# Bolens Tractor Pics



## Jetblack1525 (Nov 9, 2008)

Just some pics I wanted to share with you guys. They are of a B







olens 1054 Garden Tractor. Hope you enjoy!


----------



## james66 (Feb 27, 2006)

nice pic i have 2 bolens 1254 & 1050 good little work horse james


----------



## Live Oak (Dec 22, 2003)

Great pics JB! Nice to see some old iron still working hard. :thumbsup:


----------



## HYDROGUARDIAN16 (Feb 14, 2007)

Nice Tractor, go mudding with it? Nice Datsun or Nissan 240 w/e in the background. Does your tractor have a nickname like snow white?


----------



## Jetblack1525 (Nov 9, 2008)

No nickname. I still cot to get decales for it. The car is a Datsun 280Z, my father's car, runs great, nice riding! And I do go mudding, never got stuck yet, differentral lock comes in handy=)


----------



## chrpmaster (May 5, 2004)

Thanks for the pics JB. I was wondering about the hitch or attachment (couldn't tell from the pics) you had on it. What is the story?
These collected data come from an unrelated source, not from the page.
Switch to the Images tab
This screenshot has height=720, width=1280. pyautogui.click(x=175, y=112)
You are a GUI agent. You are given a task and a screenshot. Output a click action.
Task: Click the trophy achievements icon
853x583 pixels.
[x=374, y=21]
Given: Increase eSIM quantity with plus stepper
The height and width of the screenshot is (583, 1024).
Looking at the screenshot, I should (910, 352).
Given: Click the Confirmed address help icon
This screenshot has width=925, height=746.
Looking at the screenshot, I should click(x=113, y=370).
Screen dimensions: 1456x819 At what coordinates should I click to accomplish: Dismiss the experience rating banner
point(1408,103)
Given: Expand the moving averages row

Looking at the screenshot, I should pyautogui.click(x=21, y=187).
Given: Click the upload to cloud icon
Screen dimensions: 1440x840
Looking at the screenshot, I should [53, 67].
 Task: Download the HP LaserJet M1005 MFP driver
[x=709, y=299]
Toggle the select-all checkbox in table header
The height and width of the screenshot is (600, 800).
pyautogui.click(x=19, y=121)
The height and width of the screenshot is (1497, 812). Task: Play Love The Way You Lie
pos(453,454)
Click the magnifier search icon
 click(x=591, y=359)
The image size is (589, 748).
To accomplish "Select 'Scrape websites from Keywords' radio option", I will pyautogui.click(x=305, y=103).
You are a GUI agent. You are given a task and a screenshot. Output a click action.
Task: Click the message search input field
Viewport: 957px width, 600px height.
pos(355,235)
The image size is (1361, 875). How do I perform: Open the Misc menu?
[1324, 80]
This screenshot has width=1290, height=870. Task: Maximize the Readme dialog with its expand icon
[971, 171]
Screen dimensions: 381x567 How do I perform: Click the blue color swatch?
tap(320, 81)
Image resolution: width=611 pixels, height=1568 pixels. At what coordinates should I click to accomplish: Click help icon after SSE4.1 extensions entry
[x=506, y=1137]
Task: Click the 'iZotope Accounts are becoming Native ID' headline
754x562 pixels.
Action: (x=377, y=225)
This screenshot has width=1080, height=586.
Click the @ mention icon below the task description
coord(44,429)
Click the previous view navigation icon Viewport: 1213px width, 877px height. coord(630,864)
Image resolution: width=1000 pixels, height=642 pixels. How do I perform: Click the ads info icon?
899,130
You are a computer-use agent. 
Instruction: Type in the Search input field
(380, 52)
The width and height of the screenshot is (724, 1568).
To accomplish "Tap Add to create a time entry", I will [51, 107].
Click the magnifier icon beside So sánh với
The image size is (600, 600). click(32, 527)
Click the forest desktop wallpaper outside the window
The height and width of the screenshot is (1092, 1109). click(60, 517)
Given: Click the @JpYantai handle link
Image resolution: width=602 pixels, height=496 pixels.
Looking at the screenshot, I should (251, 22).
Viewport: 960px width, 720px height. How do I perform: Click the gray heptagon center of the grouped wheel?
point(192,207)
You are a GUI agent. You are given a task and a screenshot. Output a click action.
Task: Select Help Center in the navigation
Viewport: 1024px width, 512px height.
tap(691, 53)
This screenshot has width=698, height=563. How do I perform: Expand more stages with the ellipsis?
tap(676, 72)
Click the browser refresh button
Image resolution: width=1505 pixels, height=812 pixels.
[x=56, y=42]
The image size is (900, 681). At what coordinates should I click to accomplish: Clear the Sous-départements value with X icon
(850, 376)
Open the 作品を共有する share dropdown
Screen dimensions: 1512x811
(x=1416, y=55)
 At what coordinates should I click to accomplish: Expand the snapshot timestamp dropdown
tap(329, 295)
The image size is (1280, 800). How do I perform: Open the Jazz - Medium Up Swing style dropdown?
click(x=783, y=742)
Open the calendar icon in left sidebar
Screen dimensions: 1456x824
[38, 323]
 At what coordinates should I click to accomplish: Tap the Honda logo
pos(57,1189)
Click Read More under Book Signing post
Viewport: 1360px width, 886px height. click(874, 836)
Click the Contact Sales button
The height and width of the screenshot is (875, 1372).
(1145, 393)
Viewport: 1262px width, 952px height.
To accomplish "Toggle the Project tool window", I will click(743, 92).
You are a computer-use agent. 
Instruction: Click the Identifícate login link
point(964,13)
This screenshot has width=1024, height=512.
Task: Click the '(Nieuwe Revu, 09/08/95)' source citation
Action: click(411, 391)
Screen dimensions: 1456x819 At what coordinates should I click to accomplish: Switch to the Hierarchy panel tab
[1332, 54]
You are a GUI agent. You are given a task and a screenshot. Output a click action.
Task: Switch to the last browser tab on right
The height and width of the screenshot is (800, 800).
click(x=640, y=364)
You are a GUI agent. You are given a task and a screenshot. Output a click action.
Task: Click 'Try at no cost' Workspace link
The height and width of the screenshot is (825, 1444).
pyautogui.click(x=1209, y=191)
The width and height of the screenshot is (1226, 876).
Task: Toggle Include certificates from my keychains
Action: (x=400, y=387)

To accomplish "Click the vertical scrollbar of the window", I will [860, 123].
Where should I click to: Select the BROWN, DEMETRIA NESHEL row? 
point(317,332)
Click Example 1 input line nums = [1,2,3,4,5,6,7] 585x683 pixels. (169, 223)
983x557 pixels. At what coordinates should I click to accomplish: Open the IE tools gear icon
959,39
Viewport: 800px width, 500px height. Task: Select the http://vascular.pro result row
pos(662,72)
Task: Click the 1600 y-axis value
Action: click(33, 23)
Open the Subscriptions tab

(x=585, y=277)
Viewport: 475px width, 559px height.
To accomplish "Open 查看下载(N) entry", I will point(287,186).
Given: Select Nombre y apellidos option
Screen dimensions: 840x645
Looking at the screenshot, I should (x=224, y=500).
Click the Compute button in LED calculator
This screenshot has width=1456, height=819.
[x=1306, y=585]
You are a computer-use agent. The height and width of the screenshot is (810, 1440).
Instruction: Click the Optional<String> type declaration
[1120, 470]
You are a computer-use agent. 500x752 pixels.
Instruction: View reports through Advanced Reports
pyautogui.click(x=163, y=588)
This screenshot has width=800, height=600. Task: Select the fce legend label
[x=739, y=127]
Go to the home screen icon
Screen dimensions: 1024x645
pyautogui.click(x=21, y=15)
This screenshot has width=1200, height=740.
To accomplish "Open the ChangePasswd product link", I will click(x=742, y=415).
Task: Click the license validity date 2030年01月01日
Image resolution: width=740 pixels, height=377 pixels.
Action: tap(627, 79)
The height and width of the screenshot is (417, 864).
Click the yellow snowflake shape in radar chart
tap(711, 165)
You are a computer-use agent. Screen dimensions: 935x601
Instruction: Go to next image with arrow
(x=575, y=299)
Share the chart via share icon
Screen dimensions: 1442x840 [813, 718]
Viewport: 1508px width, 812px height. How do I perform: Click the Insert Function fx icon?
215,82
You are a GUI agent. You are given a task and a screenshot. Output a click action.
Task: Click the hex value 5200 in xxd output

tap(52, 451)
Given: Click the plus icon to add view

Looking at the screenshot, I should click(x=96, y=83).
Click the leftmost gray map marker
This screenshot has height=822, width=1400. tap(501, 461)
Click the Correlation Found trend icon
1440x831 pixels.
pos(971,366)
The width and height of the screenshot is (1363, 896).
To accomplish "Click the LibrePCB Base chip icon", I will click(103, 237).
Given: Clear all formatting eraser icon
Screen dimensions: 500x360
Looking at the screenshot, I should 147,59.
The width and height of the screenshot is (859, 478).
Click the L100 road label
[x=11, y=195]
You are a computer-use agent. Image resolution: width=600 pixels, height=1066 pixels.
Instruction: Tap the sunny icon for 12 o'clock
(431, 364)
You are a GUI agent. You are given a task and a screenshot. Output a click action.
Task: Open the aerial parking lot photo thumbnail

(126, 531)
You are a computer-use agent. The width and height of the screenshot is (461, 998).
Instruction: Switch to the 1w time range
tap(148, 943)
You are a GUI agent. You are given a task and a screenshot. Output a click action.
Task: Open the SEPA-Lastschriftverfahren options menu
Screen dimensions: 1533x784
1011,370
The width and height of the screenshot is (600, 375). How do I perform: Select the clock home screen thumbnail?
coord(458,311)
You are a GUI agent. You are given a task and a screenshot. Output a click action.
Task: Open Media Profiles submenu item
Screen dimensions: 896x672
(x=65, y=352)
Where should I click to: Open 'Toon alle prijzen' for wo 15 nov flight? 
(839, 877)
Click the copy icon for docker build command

I had a room mate in college that had a 280Z that looked just like that. What a fun car. 

Andy


----------



## Jetblack1525 (Nov 9, 2008)

The guy I got the tractor from must have custom made the part. I dont know what he used it for. Great old guy too, till he died. The story of this tractor while I'am at it. This guy died,a neighbotor down the road. After he died his family took this tractor and put it on the curb. Now, I always wanted this tractor so I could wait to get it(sad I had to wait till he died though). Me and my brother pushed it home, took about 10 minutes. Me and my brother were going to just ride it around and it would be our riding tractor. He dropped out of the project after a while. So the tractor was left up to me. I recearched it and found out what type it was. I had to tear the whole thing down right down to the frame. Had to get the starter rebuild, new cylinder head(used,but it works) new coil, fixed the carb,new spark plug(the old one froze on the head, the reason I had to get a new one) rehauld the engine and fluides. Painted each part by its self. Redid the electric wiring. Total time:about 4-6 months of getting parts and putting it all back together. I just got the clutch fixed about 2 weeks ago. Other than that just minor things I have to get or do. I have to wait till spring to work on it now. Not enough room in the garage. It runs GREAT now too. Well, thats my long reply to your question Chrpmaster.


----------



## HYDROGUARDIAN16 (Feb 14, 2007)

hey I'm restoring my case ingersoll YT 114 lawn tractor (they call it a compact tractor... yeah right). I am sandblasting the mower deck and the mower parts right now, and am excited to get into the motor and frame work etc. This is a great way to keep focused on my future careers. I love tractors, I am excited to see it in mint condition after i finish with it. Parts are hard to find thoug, so i have to get them from my boss's online ordering database. Happy tractor restorin'


----------